In Kenneth Branagh’s Thor, Thor (Chris Hemsworth) gets banished from his kingdom via intergalactic wormhole and winds up in small town New Mexico.
Odin’s kingdom has an uneasy detente with the frost giants from just down the galaxy. Thor hates those jerks, and could go on fighting under-lit, incoherent, computer-generated battles with them all day. But his brother Loki, played by Tom Hiddleston, is more circumspect. Something might be up with Loki, something untrustworthy.
Prior to assuming its throne, Thor gets banished from his kingdom—too much arrogant warmongering—via intergalactic wormhole and winds up in small town New Mexico. Although it obviously lacks the other realm’s production-design budgets, it’s not so bad. There’s a beautiful, available love interest (Natalie Portman) who just happens to be studying intergalactic wormholes. She has a Scandinavian advisor (Stellan Skarsgård), who just happens to be familiar with Norse mythology. What are the odds?
Thor is directed by Kenneth Branagh, and penned by a veritable pantheon of writers —none of whom seems to have made any particularly godly contributions. Branagh, known as a Shakesperean, always seems to strain himself when reaching down into the barrel of populism. Here he’s so busy counterpointing celestial, vaguely Shakesperean intrafamily feuds with earthbound fish-out-of-water folly that both elements wind up undercooked. The net effect feels like directorial insecurity.
Everywhere we look, it’s a mixed bag: Kat Dennings is utterly superfluous as Portman’s comic-relief sidekick, but Idris Elba is terrific as the stoic gatekeeper of the intergalactic wormholes. Thankfully Hemsworth, at least as plausible a Thor as Vincent D’Onofrio was in Adventures in Babysitting, eventually wins us over with his swaggering, just slightly campy Olde English pomposity.

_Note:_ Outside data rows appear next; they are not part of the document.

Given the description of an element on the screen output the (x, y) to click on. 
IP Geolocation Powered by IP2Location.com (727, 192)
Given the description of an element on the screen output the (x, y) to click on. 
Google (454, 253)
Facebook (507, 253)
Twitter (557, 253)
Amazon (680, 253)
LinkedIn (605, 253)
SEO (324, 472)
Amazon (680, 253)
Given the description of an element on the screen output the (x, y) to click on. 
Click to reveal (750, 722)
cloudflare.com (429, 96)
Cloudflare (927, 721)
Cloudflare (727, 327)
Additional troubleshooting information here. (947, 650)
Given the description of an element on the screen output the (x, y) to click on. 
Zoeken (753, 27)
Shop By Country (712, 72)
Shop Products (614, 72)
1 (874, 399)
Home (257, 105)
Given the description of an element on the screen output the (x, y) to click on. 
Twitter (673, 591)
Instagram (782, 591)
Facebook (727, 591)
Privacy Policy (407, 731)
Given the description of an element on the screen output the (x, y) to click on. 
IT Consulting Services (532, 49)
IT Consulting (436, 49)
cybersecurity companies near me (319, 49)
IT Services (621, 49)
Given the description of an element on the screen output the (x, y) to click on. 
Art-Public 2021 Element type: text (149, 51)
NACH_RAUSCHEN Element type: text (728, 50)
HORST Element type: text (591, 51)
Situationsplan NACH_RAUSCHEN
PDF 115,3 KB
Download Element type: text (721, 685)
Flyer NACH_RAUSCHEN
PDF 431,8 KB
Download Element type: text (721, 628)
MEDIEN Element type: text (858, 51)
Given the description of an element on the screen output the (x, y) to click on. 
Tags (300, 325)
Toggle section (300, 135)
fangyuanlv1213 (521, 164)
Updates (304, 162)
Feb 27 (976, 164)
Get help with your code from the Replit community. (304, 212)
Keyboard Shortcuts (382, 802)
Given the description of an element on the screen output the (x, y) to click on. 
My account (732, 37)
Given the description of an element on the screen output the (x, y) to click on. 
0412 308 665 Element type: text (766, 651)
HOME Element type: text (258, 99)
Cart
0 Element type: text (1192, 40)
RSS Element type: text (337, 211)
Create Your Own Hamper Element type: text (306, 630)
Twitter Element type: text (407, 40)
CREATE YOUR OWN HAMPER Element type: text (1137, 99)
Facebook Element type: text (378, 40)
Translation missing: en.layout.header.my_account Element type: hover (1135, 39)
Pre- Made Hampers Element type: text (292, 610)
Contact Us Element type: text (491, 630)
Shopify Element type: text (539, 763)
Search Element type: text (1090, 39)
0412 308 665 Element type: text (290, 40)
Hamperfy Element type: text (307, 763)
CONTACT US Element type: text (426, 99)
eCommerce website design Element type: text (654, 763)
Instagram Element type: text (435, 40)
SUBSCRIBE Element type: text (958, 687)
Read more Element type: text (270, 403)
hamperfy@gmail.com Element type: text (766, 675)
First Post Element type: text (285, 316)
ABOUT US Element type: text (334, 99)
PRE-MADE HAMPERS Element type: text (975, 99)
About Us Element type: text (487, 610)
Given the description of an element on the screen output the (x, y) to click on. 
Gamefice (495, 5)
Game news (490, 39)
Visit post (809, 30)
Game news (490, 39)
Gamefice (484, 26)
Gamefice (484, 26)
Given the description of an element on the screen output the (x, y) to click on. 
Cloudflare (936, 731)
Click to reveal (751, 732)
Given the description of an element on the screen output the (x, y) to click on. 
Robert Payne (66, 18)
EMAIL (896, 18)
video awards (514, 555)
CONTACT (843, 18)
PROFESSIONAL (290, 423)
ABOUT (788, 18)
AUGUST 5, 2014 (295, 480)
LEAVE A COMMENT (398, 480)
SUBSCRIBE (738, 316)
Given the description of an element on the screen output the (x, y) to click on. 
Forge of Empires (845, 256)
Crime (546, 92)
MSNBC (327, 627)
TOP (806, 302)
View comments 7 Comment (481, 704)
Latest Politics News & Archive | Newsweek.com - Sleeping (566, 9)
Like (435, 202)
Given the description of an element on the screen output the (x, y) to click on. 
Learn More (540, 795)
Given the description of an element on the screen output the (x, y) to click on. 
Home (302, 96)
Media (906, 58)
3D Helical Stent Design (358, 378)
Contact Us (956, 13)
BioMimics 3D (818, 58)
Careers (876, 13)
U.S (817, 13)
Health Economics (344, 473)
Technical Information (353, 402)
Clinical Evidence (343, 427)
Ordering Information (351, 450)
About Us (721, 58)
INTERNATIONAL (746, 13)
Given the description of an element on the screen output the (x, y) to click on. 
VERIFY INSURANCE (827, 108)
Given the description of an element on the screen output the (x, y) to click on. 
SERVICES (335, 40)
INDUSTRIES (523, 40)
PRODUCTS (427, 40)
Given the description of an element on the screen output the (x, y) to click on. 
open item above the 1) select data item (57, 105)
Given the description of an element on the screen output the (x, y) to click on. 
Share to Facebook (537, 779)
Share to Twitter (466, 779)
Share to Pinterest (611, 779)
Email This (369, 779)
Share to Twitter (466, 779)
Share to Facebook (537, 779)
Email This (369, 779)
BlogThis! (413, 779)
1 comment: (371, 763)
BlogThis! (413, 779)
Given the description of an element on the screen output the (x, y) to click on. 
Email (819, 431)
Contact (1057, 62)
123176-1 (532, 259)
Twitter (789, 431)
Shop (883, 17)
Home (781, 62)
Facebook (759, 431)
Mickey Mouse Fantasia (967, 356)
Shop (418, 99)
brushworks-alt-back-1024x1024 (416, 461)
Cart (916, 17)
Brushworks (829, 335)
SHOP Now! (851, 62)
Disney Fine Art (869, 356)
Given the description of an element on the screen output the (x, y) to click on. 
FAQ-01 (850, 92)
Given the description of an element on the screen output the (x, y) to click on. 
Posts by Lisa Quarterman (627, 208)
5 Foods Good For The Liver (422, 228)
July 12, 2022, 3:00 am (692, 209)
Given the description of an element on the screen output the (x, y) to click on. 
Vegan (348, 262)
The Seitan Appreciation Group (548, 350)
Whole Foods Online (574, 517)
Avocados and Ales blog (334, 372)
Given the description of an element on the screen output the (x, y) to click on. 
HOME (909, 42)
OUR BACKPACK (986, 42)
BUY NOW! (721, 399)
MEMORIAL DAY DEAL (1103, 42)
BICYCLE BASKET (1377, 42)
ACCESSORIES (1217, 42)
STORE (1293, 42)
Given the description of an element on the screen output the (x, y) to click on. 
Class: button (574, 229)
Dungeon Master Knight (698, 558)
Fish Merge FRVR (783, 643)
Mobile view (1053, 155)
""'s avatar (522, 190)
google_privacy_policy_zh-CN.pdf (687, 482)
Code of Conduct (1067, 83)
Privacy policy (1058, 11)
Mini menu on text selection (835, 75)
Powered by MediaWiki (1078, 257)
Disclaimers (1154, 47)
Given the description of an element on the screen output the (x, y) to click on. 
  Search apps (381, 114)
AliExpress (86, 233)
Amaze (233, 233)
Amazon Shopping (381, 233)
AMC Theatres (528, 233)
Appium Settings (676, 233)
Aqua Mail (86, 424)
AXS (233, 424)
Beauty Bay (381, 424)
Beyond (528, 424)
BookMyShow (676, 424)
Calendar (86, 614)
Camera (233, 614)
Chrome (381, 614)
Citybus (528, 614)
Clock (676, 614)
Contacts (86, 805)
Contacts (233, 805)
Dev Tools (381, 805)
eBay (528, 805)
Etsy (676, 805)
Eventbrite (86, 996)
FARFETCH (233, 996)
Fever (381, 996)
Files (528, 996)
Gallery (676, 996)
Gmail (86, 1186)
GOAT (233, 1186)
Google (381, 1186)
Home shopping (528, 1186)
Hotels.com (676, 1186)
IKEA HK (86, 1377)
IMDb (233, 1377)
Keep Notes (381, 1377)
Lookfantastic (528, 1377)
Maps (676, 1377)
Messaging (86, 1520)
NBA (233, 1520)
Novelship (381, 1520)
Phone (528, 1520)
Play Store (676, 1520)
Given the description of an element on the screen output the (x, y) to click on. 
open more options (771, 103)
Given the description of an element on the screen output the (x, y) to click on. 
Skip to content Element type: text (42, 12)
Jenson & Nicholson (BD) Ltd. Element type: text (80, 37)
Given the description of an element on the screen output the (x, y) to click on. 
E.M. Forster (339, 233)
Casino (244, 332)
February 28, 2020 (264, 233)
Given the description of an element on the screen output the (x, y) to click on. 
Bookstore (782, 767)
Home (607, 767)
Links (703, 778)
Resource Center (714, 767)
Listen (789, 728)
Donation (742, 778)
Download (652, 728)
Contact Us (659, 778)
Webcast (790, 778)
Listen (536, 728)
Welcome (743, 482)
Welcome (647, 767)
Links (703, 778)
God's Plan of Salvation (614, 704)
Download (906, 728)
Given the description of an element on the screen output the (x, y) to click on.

Thor, the character, has been the property of Marvel Entertainment since the 1960s, when he became the cover boy for an odd but muscular combination of Norse mythology and comic books. So it makes sense that Thor is the epitome of commercial filmmaking: It’s less a film than a commercial for its own sequel, for the Avengers movie next year and for the many multiplatform entertainment properties on offer from the Marvel machine. Let’s call it a success, for isn’t it the first rule of the franchise propagator to leave us wanting more?